Tortoise Svn

TortoiseSVN is a client for SVN. And it’s what people love most about SVN. Learn best practices for using TortoiseSVN GUI client. And compare using TortoiseSVN to using P4EXP (Helix Core). TortoiseSVN is an Apache subversion client. It allows you to control different versions of a given source code, which facilitates team work, but most importantly, it allows having access to the history of the changes you have made. Therefore, by opening two different versions of the same file side by side, you can easily notice the differences. Make TortoiseSVN Always Prompt for Username and Password. When you perform a commit in TortoiseSVN an authentication box pops up prompting you for a Username and Password. The “Save authentication” option is enabled by default (See Figure 1). When this option is disabled, TortoiseSVN will not save your credentials and you’ll be prompted.

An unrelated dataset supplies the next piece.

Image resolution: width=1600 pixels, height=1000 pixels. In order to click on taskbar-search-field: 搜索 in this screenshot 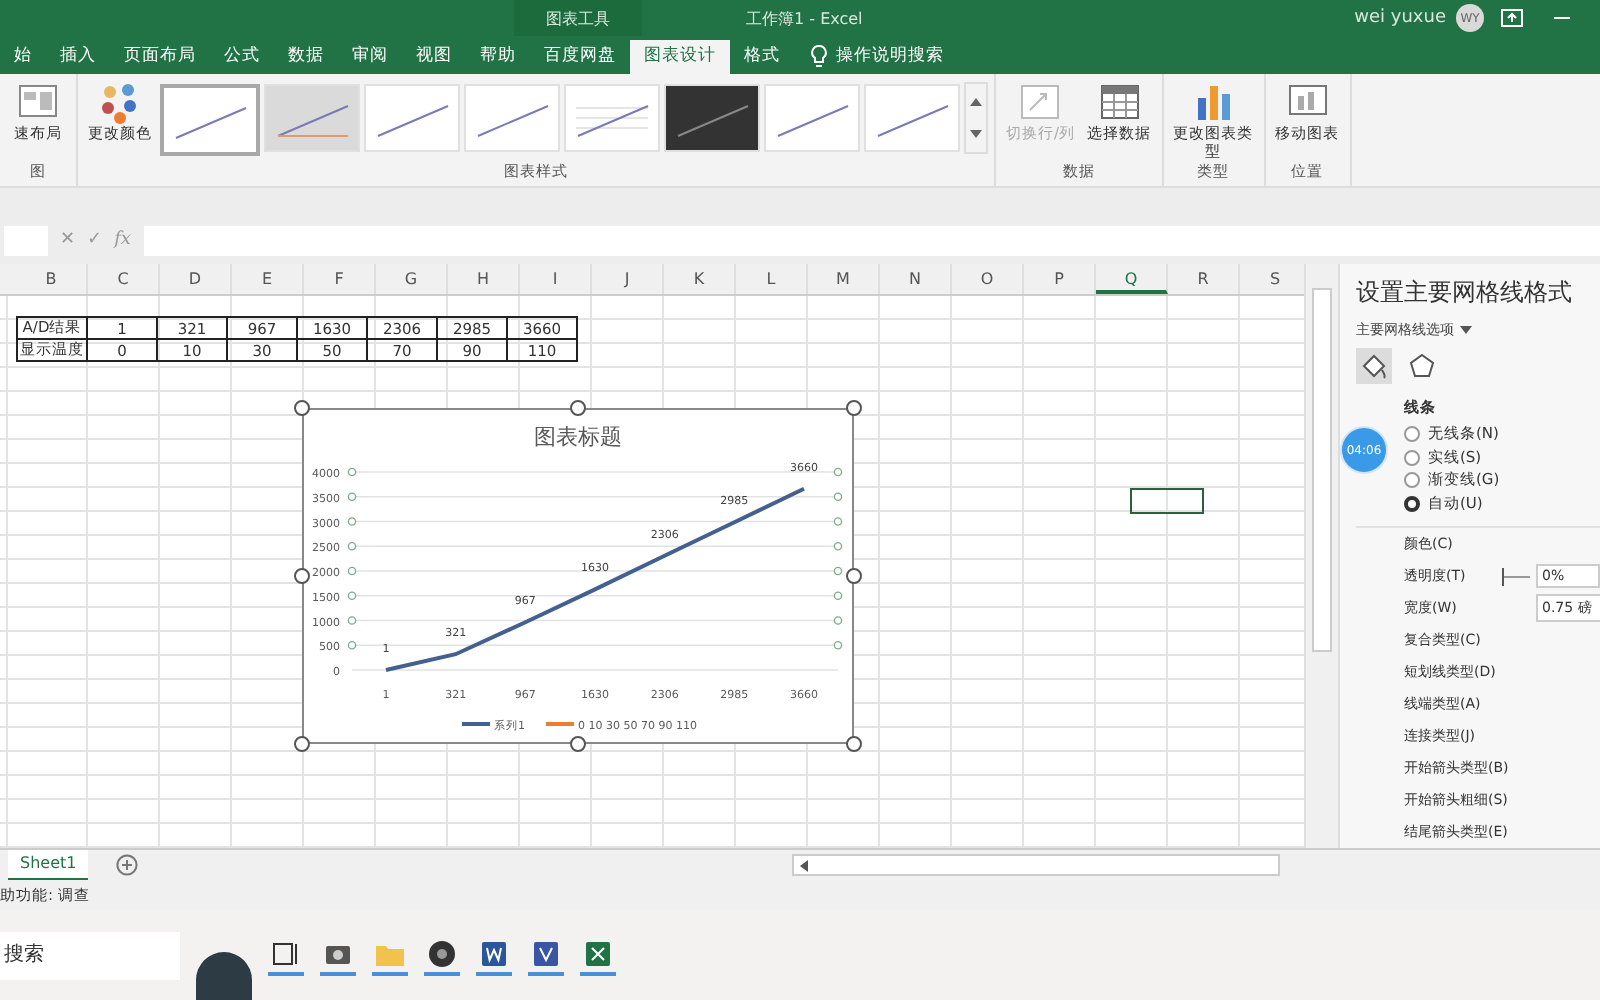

I’ve had my virtual machine (the one I use for development) rebuilt today, and to minimize overhead, we simply cloned a VM that had the desired settings.

Normally when you do that, everything goes smoothly, and you should have your VM up and running in a matter of minutes (only the time taken copy the files across).

One thing that buggered me though, was the fact that when I tried to commit files via SVN, they got committed under another user name.

It didn’t take me long to figure out that the username it was using, was from whoever did the last commit in the machine it was cloned from.

It’s not very obvious from a context point of view what the necessary steps are for you to change the user name and password on Tortoise SVN.

Tortoise

To do so, you simply need to:

  1. Right click in any folder, go to “TortoiseSVN” on the context menu;
  2. Select “Settings”;
  3. In the settings box, locate the item called “Saved Data”;
  4. Click the “Clear” button that sits next to “Authentication Data”;

Tortoisesvn

You won’t have any sort of feedback by doing that, but next time you try to perform any action via TortoiseSVN, it will prompt you for login and password.

Tortoise Svn Server

Don’t forget to mark “save password” on the same prompt where you added your user name and password, so you don’t need to type it every time you perform any action.